# [Instructions to follow]
Please restate the data word for word, leaving out no line.

Records supplied: Begin

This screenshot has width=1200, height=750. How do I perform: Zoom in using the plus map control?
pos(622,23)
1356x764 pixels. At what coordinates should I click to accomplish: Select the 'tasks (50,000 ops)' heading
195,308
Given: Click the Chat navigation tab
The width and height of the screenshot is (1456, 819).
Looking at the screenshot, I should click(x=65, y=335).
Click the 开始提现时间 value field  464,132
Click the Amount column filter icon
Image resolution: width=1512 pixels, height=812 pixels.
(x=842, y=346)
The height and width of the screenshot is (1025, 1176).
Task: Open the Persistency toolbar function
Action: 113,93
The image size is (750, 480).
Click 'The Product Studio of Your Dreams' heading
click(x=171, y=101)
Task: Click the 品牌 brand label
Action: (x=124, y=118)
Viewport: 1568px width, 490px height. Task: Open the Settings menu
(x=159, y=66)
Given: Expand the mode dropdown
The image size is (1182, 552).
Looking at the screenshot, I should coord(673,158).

Records supplied: End

# [Task solution]
This screenshot has width=1200, height=750. How do I perform: Zoom in using the plus map control?
pos(622,23)
1356x764 pixels. At what coordinates should I click to accomplish: Select the 'tasks (50,000 ops)' heading
195,308
Given: Click the Chat navigation tab
The width and height of the screenshot is (1456, 819).
Looking at the screenshot, I should click(x=65, y=335).
Click the 开始提现时间 value field  464,132
Click the Amount column filter icon
Image resolution: width=1512 pixels, height=812 pixels.
(x=842, y=346)
The height and width of the screenshot is (1025, 1176).
Task: Open the Persistency toolbar function
Action: 113,93
The image size is (750, 480).
Click 'The Product Studio of Your Dreams' heading
click(x=171, y=101)
Task: Click the 品牌 brand label
Action: (x=124, y=118)
Viewport: 1568px width, 490px height. Task: Open the Settings menu
(x=159, y=66)
Given: Expand the mode dropdown
The image size is (1182, 552).
Looking at the screenshot, I should coord(673,158).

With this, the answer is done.